**RECORD SET:**
= Beginning of Section =

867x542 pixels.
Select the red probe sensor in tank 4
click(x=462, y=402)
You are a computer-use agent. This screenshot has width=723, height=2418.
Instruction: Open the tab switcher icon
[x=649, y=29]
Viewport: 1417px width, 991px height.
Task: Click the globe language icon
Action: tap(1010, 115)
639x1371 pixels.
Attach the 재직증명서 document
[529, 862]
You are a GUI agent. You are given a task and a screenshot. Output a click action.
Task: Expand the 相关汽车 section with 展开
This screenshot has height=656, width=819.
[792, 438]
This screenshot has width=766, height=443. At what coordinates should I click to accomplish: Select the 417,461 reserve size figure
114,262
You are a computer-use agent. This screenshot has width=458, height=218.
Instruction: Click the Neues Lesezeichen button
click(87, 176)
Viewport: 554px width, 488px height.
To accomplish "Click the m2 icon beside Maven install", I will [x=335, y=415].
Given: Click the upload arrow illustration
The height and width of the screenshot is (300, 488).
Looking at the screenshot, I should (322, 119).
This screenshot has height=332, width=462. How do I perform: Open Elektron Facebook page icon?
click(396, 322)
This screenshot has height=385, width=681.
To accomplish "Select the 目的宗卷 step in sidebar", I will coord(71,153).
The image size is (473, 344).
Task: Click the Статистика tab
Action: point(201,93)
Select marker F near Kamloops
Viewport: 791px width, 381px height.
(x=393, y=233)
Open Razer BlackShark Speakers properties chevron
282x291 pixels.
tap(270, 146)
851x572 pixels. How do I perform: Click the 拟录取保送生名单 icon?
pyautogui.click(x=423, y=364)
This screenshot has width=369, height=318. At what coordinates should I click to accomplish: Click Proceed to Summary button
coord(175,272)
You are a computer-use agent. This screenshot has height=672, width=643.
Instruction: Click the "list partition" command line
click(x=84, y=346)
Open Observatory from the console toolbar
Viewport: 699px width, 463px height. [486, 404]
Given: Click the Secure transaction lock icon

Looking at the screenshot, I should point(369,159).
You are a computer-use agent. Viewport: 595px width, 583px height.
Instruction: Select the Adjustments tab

= End of Section =

**ASSIGNED TASK:** Find the line with "Attach the 재직증명서 document" in the material above. Reproduce it and each line after it up to and including the line with "This screenshot has height=385, width=681.".

**RESULT:**
Attach the 재직증명서 document
[529, 862]
You are a GUI agent. You are given a task and a screenshot. Output a click action.
Task: Expand the 相关汽车 section with 展开
This screenshot has height=656, width=819.
[792, 438]
This screenshot has width=766, height=443. At what coordinates should I click to accomplish: Select the 417,461 reserve size figure
114,262
You are a computer-use agent. This screenshot has width=458, height=218.
Instruction: Click the Neues Lesezeichen button
click(87, 176)
Viewport: 554px width, 488px height.
To accomplish "Click the m2 icon beside Maven install", I will [x=335, y=415].
Given: Click the upload arrow illustration
The height and width of the screenshot is (300, 488).
Looking at the screenshot, I should (322, 119).
This screenshot has height=332, width=462. How do I perform: Open Elektron Facebook page icon?
click(396, 322)
This screenshot has height=385, width=681.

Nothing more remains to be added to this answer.